───── RECORDS ─────

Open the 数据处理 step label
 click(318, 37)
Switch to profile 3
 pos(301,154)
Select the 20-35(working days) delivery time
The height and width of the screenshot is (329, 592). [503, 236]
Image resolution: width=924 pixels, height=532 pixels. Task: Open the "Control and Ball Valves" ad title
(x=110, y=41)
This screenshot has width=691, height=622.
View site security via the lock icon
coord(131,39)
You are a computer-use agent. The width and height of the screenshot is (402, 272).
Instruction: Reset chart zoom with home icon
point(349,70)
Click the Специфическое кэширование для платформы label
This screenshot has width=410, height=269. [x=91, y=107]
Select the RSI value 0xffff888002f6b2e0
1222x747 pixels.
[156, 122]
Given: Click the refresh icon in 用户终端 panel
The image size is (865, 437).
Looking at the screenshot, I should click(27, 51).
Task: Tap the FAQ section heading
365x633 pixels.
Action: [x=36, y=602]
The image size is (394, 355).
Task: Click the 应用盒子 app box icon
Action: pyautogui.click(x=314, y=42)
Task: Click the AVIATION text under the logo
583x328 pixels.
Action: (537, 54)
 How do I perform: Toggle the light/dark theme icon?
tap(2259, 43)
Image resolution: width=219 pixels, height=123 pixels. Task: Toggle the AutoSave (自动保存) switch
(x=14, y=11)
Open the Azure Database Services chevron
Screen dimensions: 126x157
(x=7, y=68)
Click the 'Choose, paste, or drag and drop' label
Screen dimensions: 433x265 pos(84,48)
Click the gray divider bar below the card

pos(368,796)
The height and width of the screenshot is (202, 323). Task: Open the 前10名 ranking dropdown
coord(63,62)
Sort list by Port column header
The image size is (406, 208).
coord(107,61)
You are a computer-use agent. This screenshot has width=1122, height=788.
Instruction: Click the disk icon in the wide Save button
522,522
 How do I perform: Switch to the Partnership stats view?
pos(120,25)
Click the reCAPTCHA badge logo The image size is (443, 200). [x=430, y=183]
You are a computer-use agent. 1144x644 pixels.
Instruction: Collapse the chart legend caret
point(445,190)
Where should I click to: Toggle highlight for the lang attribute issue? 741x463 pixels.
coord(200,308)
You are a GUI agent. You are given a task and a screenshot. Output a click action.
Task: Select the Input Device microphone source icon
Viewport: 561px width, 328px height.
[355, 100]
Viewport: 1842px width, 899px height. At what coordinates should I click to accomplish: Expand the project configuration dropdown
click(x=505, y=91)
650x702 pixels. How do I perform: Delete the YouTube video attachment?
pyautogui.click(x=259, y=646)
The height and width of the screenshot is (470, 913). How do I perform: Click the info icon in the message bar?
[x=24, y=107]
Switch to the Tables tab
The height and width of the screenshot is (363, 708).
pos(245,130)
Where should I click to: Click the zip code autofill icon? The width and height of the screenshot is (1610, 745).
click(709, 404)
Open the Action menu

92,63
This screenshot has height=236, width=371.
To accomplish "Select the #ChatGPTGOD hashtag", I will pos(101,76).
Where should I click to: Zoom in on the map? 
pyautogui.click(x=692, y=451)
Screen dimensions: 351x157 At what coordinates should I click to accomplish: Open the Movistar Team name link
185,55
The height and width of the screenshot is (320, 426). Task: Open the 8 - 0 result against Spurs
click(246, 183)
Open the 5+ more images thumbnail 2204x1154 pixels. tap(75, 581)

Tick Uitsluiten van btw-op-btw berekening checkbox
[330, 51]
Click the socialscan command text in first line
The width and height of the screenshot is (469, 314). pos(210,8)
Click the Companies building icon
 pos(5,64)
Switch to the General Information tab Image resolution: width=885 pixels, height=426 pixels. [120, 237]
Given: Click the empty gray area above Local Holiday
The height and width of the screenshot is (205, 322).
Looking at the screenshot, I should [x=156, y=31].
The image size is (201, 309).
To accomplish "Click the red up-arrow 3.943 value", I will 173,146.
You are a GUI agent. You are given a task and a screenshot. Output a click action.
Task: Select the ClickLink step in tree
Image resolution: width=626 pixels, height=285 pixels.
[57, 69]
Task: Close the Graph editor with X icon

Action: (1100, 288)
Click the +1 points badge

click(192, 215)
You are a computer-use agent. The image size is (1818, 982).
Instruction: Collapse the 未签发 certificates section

─────

● ASSIGNED TASK: Copy the lines that hold the word "will". Take them from the records above.

● EXPECTED OUTPUT:
To accomplish "Select the #ChatGPTGOD hashtag", I will pos(101,76).
To accomplish "Click the red up-arrow 3.943 value", I will 173,146.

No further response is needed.